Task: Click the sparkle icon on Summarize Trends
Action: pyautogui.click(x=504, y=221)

■ ■ ■ ■

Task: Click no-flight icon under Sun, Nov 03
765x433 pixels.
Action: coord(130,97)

■ ■ ■ ■

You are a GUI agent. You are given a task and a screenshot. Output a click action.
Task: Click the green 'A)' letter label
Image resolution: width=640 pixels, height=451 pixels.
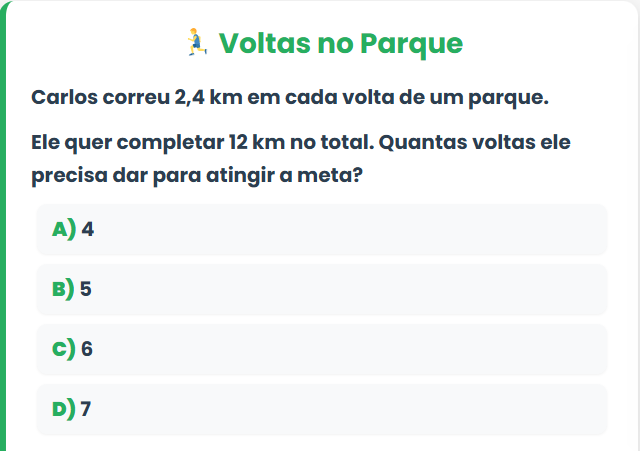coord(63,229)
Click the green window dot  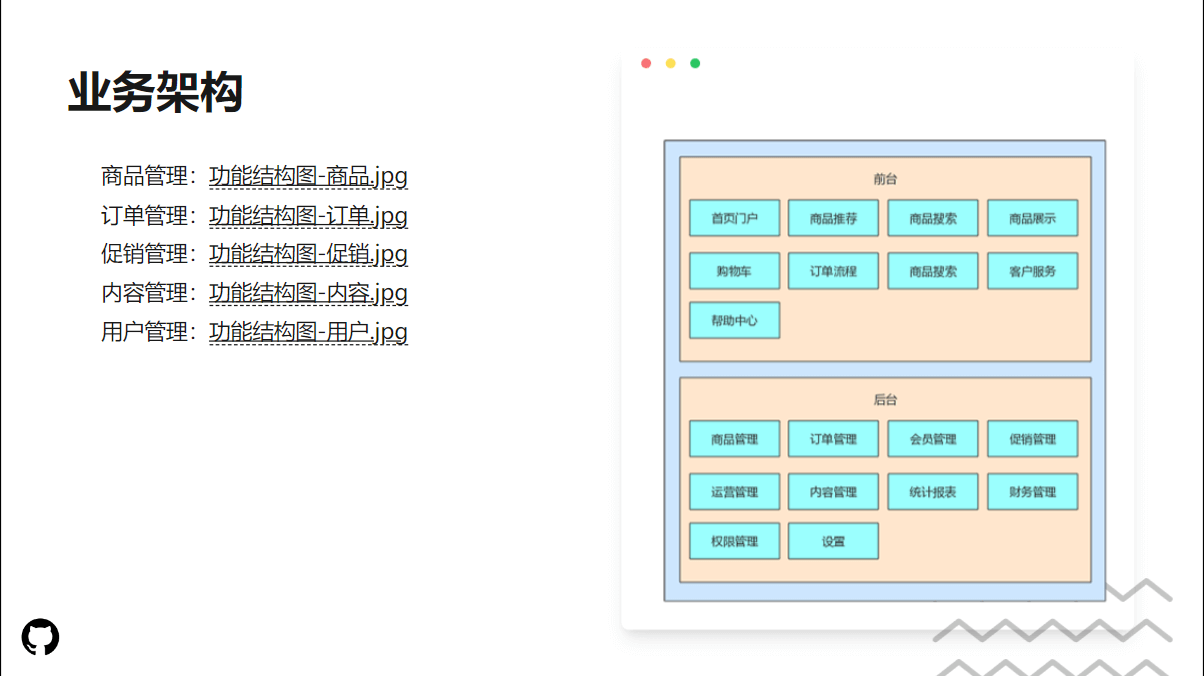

■ ■ ■ ■

== YOUR INSTRUCTIONS ==
In the data above, retype only the stretch from the line with "Task: Click the green 'A)' letter label" through the line with "Click the green window dot", word for word, and skip any pictures.

== TASK ANSWER ==
Task: Click the green 'A)' letter label
Image resolution: width=640 pixels, height=451 pixels.
coord(63,229)
Click the green window dot  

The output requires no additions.